Hepatitis C Treatment by Primary Care Clinicians
Hepatitis C Treatment by Primary Care Clinicians
By Louis Kuritzky, MD
Clinical Assistant Professor
University of Florida, Gainesville
Dr. Kuritzky is an advisor for Endo, Kowa, Pricara, and Takeda. This article originally appeared in the July 29, 2011, issue of Internal Medicine Alert. At that time it was peer reviewed by Gerald Roberts, MD, Assistant Clinical Professor of Medicine, Albert Einstein College of Medicine, New York, NY.
Dr. Roberts reports no financial relationship to this field of study.
Source: Arora S, et al. Outcomes of treatment for hepatitis C virus infection by primary care providers. N Engl J Med2011;364:2199-2207.
In most communities in the united states, hepatitis c (HepC) treatment is provided by gastroenterologists. Because HepC is now the most common cause of end-stage liver disease, and unless trends reverse will continue to be so for the foreseeable future, it is important that identification of HepC infection be continued vigorously in the primary care community, since most at-risk persons see primary care clinicians as their point of initial contact with the health care system.
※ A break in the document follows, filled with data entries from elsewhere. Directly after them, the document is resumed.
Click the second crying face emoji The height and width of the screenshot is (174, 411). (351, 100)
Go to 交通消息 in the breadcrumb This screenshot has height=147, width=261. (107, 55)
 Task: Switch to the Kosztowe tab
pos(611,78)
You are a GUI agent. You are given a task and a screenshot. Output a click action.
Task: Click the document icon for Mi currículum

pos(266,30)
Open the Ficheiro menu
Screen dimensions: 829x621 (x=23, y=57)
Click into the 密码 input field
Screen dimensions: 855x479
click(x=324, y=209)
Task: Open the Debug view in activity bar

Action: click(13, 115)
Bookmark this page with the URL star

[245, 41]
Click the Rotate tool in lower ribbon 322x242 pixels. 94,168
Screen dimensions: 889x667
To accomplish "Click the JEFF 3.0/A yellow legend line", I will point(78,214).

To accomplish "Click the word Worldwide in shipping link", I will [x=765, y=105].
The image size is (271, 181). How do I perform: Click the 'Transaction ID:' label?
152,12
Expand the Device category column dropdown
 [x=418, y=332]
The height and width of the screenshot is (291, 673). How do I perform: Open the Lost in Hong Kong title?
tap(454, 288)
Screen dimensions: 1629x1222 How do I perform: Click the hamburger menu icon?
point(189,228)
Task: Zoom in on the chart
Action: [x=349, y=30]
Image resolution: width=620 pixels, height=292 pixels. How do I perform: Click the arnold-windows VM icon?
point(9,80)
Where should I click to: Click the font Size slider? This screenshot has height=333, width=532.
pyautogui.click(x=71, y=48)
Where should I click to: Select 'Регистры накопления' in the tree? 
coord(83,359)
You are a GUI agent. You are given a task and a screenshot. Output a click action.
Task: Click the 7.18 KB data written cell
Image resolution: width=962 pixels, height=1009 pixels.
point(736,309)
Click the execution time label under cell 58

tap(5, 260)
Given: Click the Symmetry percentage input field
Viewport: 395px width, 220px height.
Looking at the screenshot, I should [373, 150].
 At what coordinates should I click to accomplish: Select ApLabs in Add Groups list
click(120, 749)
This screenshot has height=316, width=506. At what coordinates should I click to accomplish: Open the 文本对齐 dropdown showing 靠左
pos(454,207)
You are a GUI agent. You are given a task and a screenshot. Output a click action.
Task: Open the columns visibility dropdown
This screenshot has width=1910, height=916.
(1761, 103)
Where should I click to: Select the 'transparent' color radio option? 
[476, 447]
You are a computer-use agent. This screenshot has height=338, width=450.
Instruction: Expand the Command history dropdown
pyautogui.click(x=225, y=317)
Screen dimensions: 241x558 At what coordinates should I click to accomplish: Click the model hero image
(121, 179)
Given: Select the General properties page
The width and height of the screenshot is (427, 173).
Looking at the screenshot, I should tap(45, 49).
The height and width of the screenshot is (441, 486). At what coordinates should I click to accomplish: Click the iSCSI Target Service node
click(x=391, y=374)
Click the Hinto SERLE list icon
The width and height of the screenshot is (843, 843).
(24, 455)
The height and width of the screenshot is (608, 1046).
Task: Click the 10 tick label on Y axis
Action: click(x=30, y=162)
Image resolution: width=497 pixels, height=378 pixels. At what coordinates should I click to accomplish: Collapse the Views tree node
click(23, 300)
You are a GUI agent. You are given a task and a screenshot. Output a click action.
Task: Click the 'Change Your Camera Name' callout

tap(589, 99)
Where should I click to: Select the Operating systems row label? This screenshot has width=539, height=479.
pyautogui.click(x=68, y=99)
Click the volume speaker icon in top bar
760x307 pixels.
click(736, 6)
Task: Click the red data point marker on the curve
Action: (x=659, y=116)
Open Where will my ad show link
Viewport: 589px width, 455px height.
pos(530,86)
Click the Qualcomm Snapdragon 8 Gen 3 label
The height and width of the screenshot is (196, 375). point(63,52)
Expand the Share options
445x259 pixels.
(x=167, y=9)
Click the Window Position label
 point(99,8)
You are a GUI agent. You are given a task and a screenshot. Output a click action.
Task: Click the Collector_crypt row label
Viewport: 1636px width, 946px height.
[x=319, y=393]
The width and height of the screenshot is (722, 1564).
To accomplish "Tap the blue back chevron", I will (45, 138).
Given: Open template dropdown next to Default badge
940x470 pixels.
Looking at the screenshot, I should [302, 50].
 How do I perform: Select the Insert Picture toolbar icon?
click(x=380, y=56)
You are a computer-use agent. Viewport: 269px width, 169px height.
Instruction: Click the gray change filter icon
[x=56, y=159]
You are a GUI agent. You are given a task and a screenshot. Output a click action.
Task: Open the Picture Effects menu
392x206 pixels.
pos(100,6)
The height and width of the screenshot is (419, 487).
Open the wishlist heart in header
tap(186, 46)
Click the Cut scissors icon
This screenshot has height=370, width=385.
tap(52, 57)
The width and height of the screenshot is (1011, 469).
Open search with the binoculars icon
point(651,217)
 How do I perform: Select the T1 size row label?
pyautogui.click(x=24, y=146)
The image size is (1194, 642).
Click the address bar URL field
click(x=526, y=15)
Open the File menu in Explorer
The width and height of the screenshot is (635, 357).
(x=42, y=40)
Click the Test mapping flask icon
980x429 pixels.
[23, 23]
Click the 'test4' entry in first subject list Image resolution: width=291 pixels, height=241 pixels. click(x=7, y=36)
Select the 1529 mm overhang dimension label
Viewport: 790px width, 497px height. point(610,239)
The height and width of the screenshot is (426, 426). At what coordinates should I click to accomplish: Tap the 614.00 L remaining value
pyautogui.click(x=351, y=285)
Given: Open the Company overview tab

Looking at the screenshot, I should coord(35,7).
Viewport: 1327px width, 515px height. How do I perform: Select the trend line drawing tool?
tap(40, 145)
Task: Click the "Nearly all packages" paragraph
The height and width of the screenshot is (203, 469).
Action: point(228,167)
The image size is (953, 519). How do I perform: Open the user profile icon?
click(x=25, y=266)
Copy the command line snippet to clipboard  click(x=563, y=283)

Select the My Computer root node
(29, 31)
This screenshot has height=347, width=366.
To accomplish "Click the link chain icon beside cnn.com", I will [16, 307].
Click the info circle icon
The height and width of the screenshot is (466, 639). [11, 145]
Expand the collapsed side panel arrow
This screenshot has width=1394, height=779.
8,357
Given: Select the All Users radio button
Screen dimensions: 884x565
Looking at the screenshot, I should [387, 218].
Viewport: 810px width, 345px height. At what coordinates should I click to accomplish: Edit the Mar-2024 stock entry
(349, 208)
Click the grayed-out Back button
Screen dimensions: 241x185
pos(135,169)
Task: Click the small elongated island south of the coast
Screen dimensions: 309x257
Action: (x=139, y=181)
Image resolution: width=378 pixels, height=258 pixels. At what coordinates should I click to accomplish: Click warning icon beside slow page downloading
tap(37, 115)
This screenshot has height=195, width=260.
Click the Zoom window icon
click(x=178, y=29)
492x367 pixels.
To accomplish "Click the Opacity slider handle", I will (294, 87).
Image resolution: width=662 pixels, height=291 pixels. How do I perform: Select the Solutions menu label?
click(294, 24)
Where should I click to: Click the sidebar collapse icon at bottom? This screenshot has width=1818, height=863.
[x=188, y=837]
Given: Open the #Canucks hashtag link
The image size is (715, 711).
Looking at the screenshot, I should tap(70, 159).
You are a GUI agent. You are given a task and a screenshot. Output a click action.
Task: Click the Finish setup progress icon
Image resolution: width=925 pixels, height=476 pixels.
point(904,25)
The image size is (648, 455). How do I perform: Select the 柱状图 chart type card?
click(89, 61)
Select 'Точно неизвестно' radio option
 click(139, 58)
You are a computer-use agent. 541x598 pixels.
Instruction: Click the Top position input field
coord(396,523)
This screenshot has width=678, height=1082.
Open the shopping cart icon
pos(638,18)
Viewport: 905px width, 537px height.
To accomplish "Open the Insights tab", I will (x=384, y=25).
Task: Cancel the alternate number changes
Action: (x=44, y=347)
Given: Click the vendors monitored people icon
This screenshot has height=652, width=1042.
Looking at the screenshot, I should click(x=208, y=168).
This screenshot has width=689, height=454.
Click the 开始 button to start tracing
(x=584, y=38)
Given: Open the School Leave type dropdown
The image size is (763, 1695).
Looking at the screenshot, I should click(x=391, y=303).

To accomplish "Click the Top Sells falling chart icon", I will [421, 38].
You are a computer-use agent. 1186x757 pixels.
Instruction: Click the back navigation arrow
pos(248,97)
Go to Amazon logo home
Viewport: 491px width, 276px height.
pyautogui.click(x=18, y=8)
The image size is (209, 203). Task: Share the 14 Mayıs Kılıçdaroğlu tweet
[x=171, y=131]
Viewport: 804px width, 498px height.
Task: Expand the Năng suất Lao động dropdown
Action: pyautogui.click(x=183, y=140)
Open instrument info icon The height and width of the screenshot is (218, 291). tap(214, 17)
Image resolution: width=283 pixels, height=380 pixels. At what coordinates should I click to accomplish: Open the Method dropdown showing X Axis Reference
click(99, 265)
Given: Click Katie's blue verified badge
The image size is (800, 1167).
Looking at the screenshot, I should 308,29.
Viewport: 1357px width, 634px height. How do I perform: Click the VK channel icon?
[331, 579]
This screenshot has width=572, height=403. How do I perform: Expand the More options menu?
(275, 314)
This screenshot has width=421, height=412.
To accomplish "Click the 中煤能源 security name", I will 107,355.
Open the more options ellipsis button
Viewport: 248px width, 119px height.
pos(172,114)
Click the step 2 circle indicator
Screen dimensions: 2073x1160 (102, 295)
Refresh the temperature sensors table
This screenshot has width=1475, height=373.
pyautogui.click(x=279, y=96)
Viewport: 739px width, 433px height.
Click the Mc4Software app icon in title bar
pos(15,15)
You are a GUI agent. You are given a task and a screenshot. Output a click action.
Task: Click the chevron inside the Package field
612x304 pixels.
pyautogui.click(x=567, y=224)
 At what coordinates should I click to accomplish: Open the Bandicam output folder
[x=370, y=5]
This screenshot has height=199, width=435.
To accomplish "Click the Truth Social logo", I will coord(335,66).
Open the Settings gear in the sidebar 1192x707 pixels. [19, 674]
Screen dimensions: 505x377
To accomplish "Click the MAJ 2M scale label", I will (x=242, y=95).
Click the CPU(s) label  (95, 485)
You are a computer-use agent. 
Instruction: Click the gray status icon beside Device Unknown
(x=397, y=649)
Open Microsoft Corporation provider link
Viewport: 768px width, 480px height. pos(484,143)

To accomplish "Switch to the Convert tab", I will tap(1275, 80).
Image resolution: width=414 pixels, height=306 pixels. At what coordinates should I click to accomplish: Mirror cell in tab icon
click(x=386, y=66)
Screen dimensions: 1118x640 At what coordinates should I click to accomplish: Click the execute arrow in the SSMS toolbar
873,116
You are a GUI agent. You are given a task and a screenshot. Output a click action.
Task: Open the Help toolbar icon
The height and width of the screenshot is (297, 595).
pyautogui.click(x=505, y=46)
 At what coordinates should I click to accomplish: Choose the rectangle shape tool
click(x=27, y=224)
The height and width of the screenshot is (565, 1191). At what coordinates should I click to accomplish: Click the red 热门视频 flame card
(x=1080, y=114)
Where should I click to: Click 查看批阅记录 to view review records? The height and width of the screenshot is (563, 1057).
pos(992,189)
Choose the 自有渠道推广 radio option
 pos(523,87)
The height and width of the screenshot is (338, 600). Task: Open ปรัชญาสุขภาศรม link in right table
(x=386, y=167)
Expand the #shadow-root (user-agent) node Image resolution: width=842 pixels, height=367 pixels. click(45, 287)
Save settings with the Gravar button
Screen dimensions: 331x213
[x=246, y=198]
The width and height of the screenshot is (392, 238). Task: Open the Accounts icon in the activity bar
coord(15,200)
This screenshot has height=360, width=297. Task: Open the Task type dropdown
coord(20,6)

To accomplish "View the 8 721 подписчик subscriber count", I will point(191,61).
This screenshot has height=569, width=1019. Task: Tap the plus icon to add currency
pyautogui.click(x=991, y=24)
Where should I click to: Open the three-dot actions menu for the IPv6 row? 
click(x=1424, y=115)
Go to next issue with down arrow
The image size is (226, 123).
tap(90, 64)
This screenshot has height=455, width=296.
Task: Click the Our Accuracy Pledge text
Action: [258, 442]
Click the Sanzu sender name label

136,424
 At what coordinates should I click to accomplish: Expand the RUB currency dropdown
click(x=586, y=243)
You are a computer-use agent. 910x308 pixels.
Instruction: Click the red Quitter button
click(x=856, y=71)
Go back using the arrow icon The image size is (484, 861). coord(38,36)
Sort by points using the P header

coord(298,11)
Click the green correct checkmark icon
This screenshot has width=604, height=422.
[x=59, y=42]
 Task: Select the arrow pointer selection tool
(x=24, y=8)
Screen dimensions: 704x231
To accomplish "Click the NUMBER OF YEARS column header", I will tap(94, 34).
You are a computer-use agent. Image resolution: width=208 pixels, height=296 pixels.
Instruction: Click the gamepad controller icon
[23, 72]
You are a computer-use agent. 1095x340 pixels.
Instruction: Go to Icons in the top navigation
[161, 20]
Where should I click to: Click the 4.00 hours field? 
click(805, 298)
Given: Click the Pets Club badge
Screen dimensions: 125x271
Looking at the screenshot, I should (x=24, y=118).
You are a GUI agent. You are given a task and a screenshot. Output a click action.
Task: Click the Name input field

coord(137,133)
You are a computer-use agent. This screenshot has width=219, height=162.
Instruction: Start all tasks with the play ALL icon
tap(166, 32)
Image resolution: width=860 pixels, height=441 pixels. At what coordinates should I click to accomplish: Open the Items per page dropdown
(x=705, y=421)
Treatment of HepC offers the opportunity for cure of the disease more than 50% of the time, although persons infected with HepC genotype I have a somewhat lower success rate. Ideally, treatment would be offered to as many infected persons as possible, yet limitations in specialist consultants who traditionally administer the treatment are an obstacle to access for some patients.
The ECHO program (Extension for Community Healthcare Outcomes) is intended to enhance opportunities for provision of health care to underserved populations through, for instance, video-conferencing technology that allows primary care clinicians to receive case-based education with specialist colleagues. Since 2003, ECHO has resulted in 800 HepC patients being treated by primary care clinicians. The primary outcome of this ECHO-based trial was sustained virologic response, which is defined as undetectable HepC RNA 6 months beyond the end of treatment. Encouragingly, analysis of outcomes for patients treated on-site at the University of New Mexico HepC clinic were essentially identical with those of patients treated at distant sites by clinicians guided though case-based video-conferencing. Hopefully, enlarging the spectrum of clinicians who can provide state-of-the-art care for HepC patients will become a goal for other sites that have the capacity for video-conferencing.